Pass categorical data along with images

Hi, I am working on a classification problem. I want to use age and sex features from metadata and concatenate these with features extracted from CNN. Since CNN accepts only numerical data, how can I use sex and age (present in format 89Y, 55Y, 45Y and so on)? I looked into nn.Embedding and tried the following code:

word_to_ix = {"F": 0, "M": 1}
embeds = nn.Embedding(2, 3)  # 2 words in vocab, 5 dimensional embeddings
lookup_tensor = torch.tensor([word_to_ix["F"]], dtype=torch.long)
hello_embed = embeds(lookup_tensor)

However, every time I run the code, different embedding is generated for the specified key, if embedding for the same key (say F) is different every time, then how it will help the classifier layer when used in combination with CNN features? Moreover, since sex has only two categories and age has 5 categories, in this case, nn.embedding should be used?

The trick is to only imstantiate the nn.Embedding layer once and keep on using it (and, in fact, train the embeddings).

Best regards


Hi @tom, this is an image classification problem. Images have metadata consisting of categorical data. Since the categories are fixed, I just want to encode them and concatenate them with the learned CNN features and finally pass them to the final classifier. In this case, do I need to train the embeddings too? I feel it’s not required, since it’s not NLP problem, I want to use encoded vector of fixed categories in metadata to be used as a feature to aid the final image classification.

What I am doing is:

embed_dict = {}
word_to_ix = {"F": 0, "M": 1}
embeds = nn.Embedding(2, 5)  # 2 words in vocab, 5 dimensional embeddings
for i, value in enumerate(word_to_ix.keys()):
    lookup_tensor = torch.tensor([word_to_ix[value]], dtype=torch.long)
    embed_dict[value] = embeds(lookup_tensor)

I have created the embedding vectors for the sex category, is it the correct way? I plan to concatenate these embeddings with respective features now.

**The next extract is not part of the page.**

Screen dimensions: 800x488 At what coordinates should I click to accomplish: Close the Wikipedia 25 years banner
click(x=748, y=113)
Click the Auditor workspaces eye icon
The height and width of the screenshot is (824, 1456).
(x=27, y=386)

I’m not entirely sure I understand what your setup is, but really, categorical data wants to be embedded to feed into a neural network. One way to look at the embeddings is that it is one-hot encoding followed by a linear layer.

Best regards


@tom this is what my problem looks like. I have images and they have categorical data (sex: F, M, and age in the format: 55Y, 65Y, 85Y and so on) associated with them. I want to extract features from images using CNN, and after that concatenate the categorical features with extracted features.

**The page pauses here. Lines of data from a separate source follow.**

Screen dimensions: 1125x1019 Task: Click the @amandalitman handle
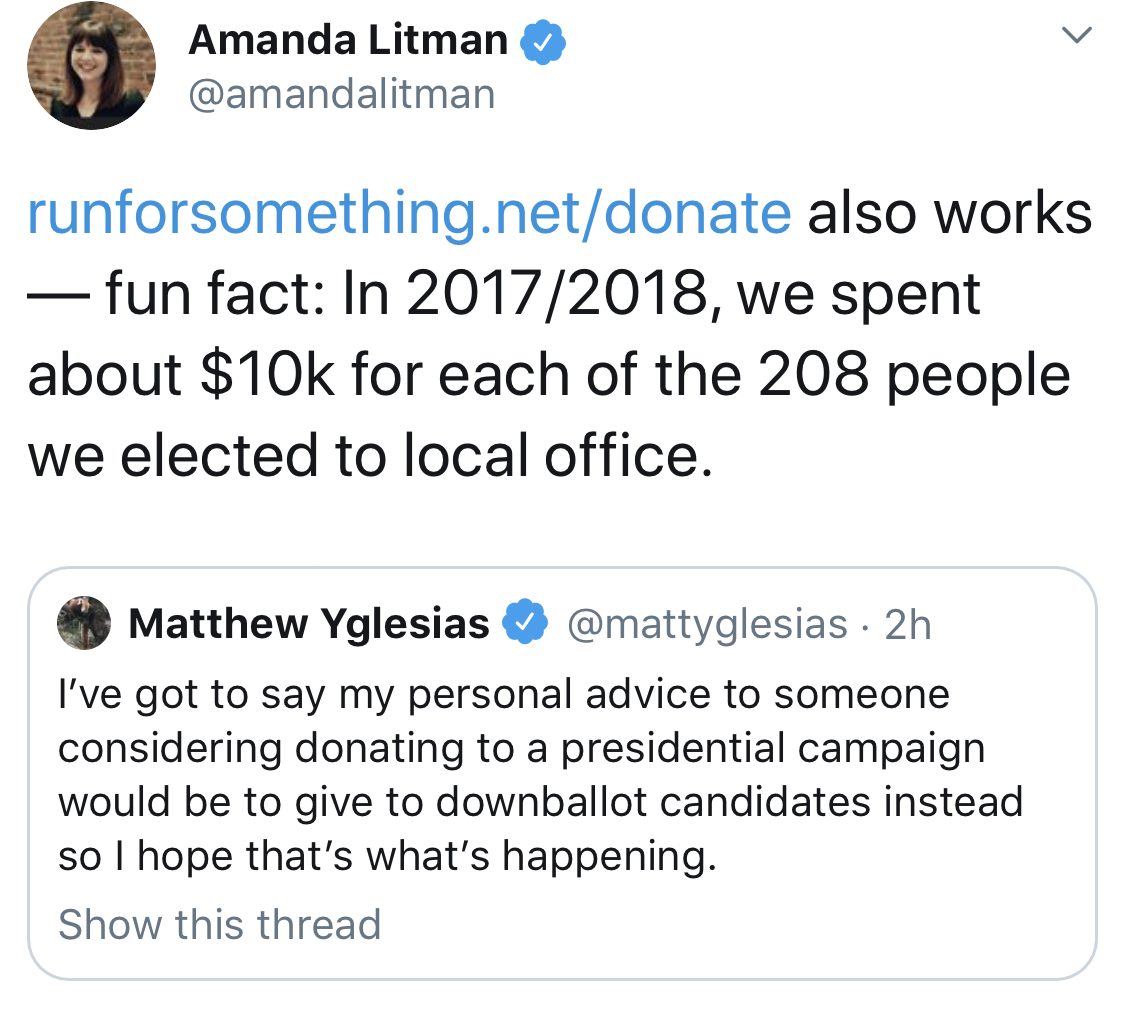[x=341, y=94]
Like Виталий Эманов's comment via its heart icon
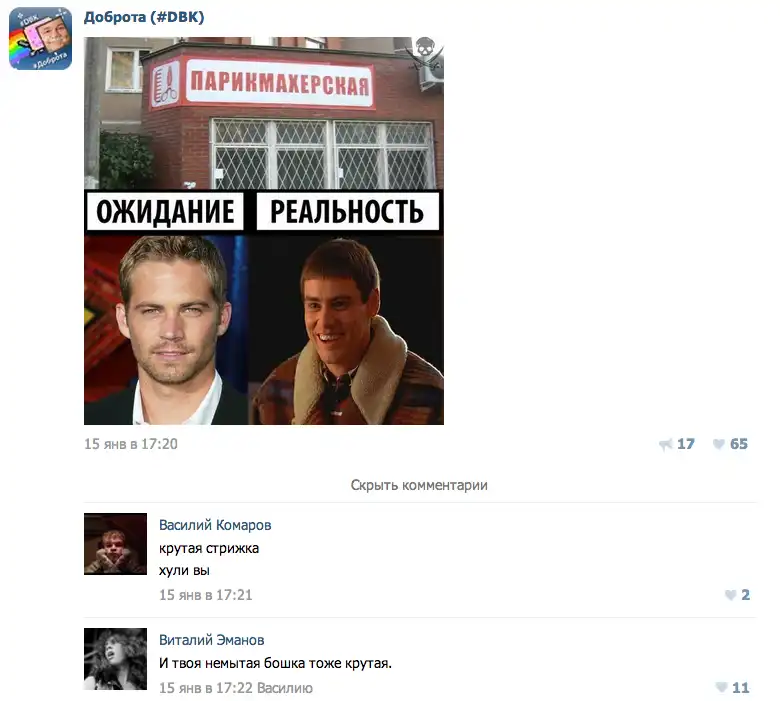 721,688
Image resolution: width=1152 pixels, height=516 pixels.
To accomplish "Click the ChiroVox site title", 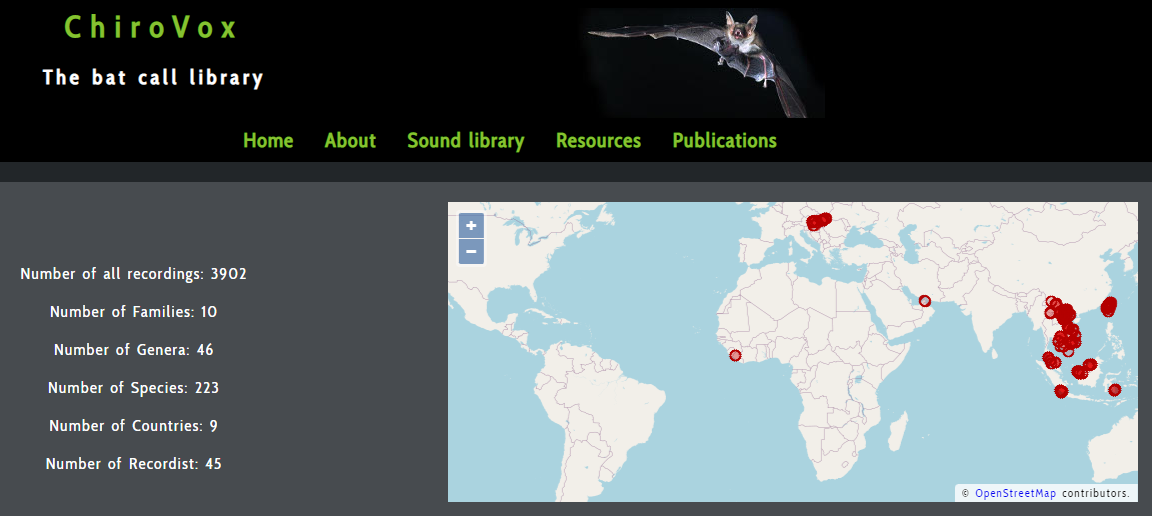I will click(x=151, y=27).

Now since the neural network only accepts numeric values, I am using the Embedding layer to convert the categorical features to vectors. I do not want the network to learn the embeddings since my final problem is image classification. I just want to use both image features and metadata features to aid classification.

So basically my objective is to just use embedding once to give me numeric vectors for sex and age features. I am quite not sure how do I need the Embedding layer for that, I am not from NLP background and I am not sure the Embedding layer is returning me what I want.

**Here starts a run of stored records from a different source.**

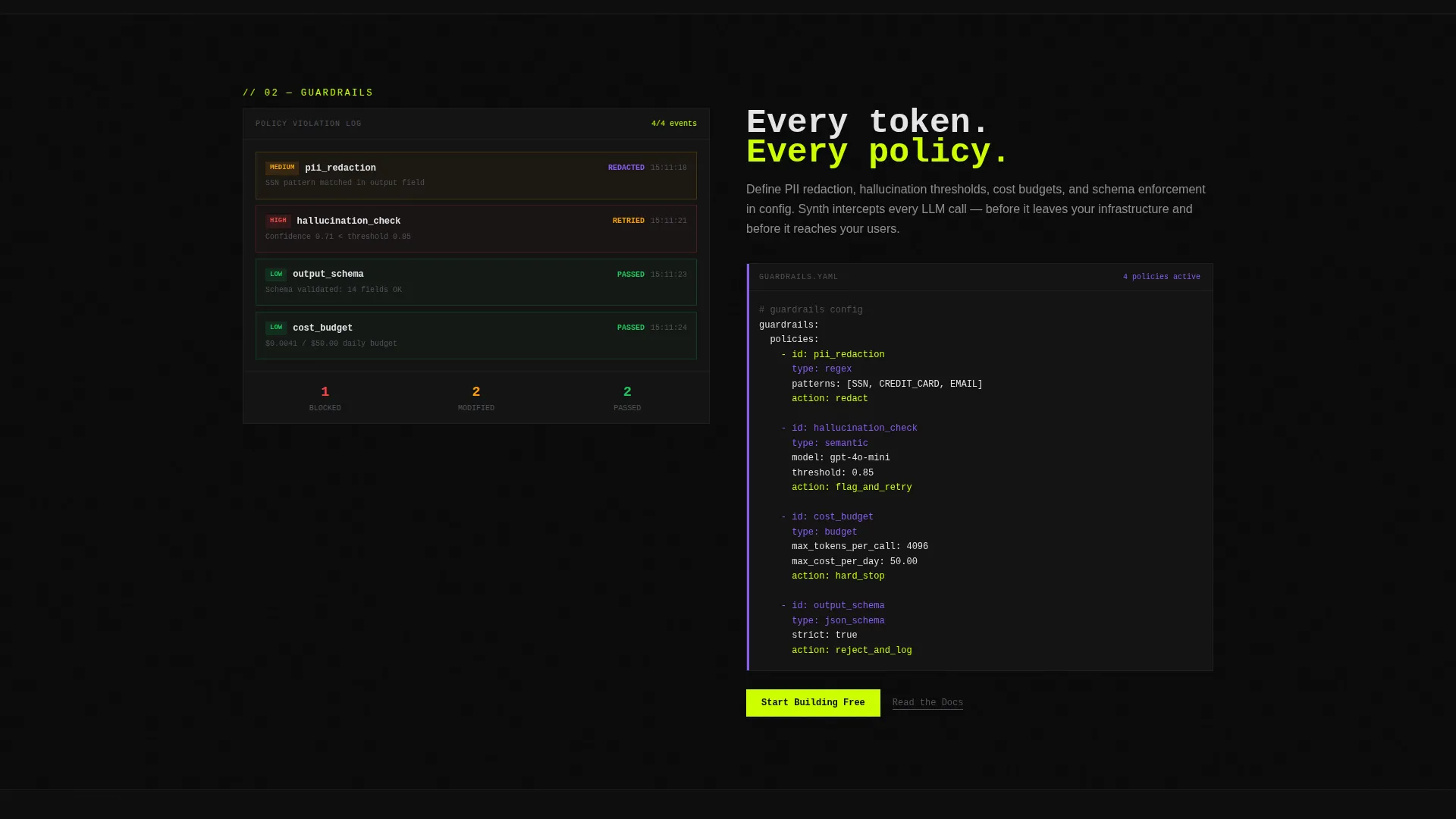1456x819 pixels.
Task: Click the 4 policies active label
Action: point(1162,277)
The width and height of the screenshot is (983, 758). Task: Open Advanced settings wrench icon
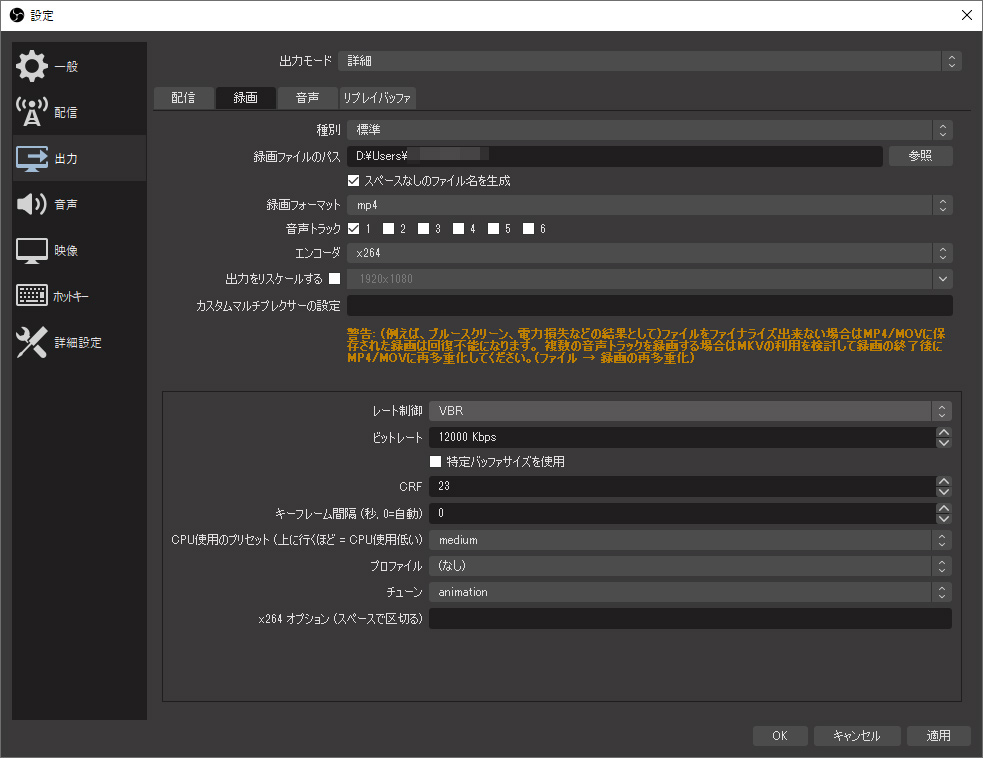[x=32, y=342]
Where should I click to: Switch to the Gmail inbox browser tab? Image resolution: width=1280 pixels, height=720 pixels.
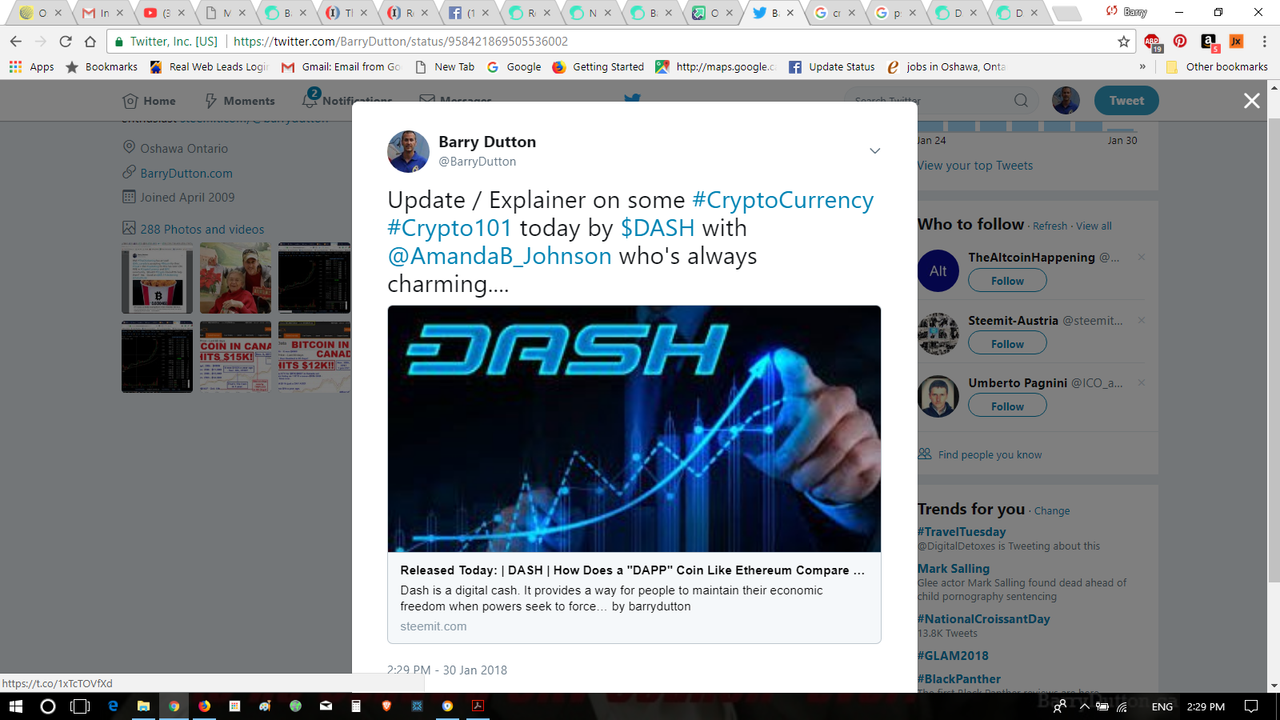tap(98, 13)

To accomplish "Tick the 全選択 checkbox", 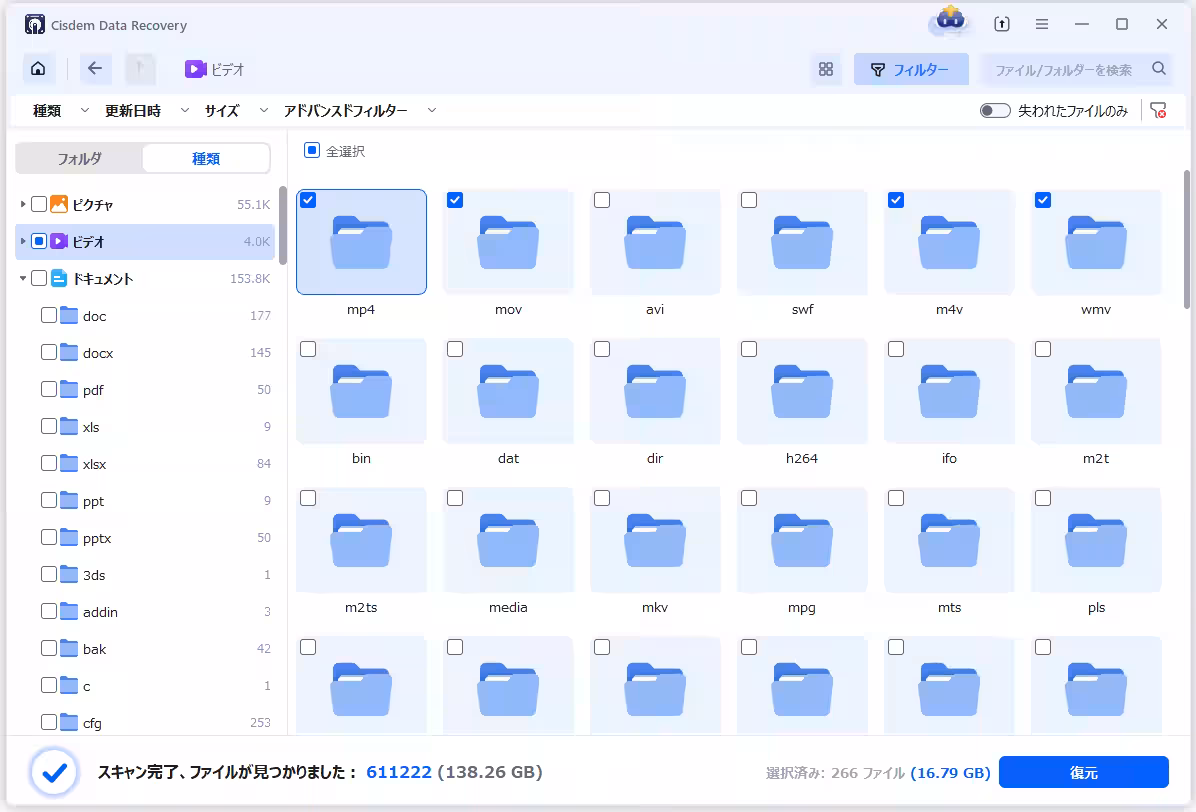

Naive question, what’s wrong with just using a series of increasingly larger fully-connected layers to include the age and sex data as well? Age data is already numeric (I don’t think it’s quite categorical since proximity matters, i.e. 88 and 89 are closer together than 1 and 88 are, so this data is more continuous than categorical). Sex is categorical and can be represented by a one-hot encoding (i.e. a length-2 Tensor with a 1 and a 0 depending on the sex).

1 Like

Cross-post from here.
Let’s please stick to one thread to void multiple parallel discussions.

1 Like

So I think I’m discussing something not quite like your setup but related in my How many models is ResNet blog post.
The gist of it is that very likely, you could either use one-hot encoding and not train or you should just train the embeddings. A more detailed option could be to use randomly initialized embeddings or randomly initialized and then orthogonalized ones. What you should avoid is to re-initialize the layer with new random embeddings at every forward (your code snippets seems and discussion in the initial post hint towards this).

Best regards


@ptrblck thank you for the notification, I will take care in the future.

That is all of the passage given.